== Work request ==
Pull every line containing "column" out of the material below.

== Material shown ==

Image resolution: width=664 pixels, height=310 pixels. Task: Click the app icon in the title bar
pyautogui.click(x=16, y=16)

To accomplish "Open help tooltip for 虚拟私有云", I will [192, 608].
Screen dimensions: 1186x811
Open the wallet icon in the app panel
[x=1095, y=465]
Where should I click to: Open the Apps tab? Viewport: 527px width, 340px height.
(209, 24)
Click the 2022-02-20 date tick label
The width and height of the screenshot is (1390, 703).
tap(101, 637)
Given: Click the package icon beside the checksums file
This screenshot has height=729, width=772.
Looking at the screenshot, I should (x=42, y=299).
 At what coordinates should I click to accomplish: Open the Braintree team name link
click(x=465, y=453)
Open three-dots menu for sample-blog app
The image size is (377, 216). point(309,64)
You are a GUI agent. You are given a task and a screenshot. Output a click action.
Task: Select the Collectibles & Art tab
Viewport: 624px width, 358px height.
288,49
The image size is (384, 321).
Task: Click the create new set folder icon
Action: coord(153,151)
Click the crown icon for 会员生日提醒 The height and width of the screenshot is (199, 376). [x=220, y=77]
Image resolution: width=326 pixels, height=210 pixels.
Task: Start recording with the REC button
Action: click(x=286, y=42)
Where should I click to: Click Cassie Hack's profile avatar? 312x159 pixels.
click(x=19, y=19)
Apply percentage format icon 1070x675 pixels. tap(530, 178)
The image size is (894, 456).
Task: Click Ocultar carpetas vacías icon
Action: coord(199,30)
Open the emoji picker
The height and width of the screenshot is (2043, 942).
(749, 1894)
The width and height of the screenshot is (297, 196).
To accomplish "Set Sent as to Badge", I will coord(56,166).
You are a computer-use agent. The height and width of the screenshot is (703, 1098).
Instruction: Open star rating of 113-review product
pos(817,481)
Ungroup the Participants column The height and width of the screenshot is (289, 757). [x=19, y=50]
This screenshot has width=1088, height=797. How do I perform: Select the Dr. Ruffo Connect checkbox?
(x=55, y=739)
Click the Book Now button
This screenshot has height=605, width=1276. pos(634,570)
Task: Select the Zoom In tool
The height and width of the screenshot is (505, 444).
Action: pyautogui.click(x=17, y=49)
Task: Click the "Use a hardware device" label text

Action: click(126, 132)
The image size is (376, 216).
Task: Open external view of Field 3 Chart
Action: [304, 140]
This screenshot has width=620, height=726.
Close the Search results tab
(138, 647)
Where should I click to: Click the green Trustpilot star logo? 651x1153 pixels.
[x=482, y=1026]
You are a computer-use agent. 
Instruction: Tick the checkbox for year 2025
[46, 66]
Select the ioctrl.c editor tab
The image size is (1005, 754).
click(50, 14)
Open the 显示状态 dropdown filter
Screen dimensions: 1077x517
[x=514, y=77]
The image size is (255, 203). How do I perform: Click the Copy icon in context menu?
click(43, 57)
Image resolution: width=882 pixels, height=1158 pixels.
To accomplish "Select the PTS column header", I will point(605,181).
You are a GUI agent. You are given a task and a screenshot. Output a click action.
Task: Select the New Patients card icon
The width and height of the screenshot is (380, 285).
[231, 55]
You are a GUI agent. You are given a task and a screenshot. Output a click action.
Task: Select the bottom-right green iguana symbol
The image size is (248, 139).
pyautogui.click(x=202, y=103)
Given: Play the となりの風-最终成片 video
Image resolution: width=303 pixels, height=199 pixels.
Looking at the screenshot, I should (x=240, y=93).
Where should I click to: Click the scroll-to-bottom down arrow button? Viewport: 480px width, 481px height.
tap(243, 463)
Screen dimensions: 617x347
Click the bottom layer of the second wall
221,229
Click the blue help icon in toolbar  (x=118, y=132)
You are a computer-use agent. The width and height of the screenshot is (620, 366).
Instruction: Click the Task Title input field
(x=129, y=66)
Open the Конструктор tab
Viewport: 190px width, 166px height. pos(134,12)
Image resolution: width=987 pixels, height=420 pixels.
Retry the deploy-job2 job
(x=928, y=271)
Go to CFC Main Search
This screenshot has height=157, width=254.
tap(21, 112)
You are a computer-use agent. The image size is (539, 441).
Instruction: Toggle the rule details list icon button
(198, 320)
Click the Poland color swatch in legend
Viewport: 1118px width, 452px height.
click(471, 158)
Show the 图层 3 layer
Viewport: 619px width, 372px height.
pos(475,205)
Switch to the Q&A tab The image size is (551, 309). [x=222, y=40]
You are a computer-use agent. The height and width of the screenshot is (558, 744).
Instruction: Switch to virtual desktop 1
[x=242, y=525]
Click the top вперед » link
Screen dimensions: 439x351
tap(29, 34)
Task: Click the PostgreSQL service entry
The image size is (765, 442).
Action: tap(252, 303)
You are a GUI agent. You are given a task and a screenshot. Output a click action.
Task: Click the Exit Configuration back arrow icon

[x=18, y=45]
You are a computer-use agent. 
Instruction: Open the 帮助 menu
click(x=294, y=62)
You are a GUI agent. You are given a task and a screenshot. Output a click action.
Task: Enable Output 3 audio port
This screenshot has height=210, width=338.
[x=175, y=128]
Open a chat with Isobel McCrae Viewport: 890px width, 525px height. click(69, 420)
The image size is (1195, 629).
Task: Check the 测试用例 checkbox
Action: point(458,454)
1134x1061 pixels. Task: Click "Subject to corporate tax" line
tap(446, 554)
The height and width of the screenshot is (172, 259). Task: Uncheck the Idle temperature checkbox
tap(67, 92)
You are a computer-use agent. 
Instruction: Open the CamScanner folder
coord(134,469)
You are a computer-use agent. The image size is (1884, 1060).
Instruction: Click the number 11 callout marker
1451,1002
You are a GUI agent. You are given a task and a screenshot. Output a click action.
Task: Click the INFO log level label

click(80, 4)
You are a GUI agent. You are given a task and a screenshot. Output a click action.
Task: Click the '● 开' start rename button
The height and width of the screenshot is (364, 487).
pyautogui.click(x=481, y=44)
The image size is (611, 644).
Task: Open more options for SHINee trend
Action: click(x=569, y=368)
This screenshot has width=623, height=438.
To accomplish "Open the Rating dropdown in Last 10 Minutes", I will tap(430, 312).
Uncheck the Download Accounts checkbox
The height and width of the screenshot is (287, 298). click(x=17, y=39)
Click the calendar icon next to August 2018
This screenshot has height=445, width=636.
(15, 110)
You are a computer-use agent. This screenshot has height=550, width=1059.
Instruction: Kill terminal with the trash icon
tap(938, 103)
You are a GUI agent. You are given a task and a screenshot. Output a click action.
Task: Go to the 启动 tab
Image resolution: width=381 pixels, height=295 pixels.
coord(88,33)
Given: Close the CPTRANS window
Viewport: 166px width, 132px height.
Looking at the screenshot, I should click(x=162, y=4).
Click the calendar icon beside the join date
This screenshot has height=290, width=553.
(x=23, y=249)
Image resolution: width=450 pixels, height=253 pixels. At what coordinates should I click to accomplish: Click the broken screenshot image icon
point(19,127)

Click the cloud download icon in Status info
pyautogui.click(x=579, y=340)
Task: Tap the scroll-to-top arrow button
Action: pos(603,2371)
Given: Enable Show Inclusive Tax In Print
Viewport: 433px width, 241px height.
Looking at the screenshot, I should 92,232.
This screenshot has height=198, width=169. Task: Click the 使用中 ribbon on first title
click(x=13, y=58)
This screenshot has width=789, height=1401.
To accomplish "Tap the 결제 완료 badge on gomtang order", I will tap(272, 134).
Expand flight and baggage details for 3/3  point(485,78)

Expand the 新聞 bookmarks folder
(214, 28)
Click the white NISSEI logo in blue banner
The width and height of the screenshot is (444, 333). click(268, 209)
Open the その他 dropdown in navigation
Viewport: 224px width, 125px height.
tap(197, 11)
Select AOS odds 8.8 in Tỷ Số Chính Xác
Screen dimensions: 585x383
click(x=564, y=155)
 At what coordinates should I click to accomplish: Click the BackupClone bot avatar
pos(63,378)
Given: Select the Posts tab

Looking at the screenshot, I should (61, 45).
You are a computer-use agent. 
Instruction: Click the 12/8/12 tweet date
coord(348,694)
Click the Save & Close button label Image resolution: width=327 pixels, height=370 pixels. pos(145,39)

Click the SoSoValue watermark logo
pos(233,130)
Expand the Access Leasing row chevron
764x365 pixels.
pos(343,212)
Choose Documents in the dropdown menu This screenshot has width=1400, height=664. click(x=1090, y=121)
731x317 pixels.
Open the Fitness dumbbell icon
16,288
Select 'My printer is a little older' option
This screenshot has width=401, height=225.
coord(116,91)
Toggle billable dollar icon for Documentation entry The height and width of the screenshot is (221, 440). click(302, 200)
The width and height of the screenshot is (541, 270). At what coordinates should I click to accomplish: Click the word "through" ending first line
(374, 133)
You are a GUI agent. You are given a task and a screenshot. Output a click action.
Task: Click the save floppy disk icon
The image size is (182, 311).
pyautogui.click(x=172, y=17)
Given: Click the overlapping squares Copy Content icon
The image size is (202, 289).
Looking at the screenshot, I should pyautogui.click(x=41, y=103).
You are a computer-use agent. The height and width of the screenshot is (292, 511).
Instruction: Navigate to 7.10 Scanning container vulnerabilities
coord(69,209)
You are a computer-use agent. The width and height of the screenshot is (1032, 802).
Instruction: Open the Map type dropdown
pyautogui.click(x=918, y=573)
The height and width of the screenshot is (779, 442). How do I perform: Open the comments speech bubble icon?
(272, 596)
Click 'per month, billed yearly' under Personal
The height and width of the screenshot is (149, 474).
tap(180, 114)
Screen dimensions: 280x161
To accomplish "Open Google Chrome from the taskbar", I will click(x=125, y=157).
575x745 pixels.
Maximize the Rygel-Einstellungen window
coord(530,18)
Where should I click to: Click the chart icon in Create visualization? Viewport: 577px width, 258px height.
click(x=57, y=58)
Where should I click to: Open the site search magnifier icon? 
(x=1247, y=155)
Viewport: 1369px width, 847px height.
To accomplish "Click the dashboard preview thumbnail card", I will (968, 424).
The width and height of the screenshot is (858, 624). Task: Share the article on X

== Solution ==
Ungroup the Participants column The height and width of the screenshot is (289, 757). [x=19, y=50]
To accomplish "Select the PTS column header", I will point(605,181).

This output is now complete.